Contraction operator transformation for the complex heterogeneous Helmholtz equation

Abstract

An efficient solution of the three-dimensional Helmholtz equation is known to be crucial in many applications, especially geophysics. In this paper, we present and test two preconditioning approaches for the discrete problem resulting from the second order finite-difference discretization of this equation. The first approach combines shifted-Laplacian preconditioner with inversion of a separable matrix, corresponding to the horizontally-layered velocity model, using fast Fourier based transforms. The second approach is novel and involves a special transformation resulting in a preconditioner with a contraction operator (CO preconditioner). The two approaches have near the same arithmetical complexity; however, the second approach, developed in this paper, provides a faster convergence of an iterative solver as illustrated by numerical experiments and analysis of the spectral properties of the preconditioned matrices.
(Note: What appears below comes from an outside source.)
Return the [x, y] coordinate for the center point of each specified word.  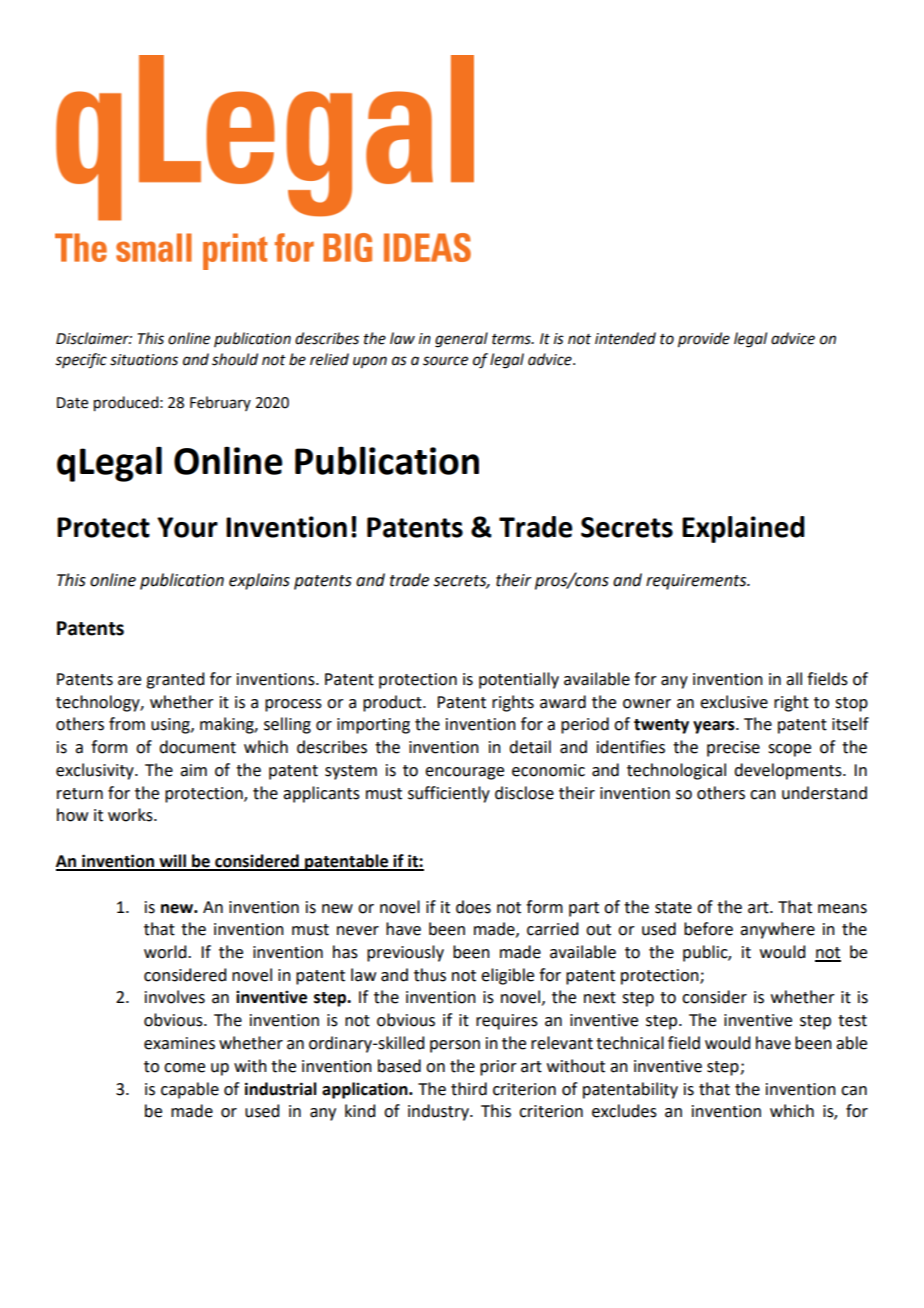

Our numerical experiments involve parallel modeling of highly heterogeneous lossy and lossless media at different frequencies. We show that the CO-based solver can tackle problems with hundreds of millions of unknowns on a conventional cluster node. The CO preconditioned solver demonstrates a very moderate increase of iteration count with the frequency. We have conducted a comparison of the performance of the developed method versus open-source parallel sweeping preconditioner. The results indicate that, the CO solver is several times faster with respect to the wall-clock time and consumes substantially less memory than the code based on the sweeping preconditioner at least in the example we tested.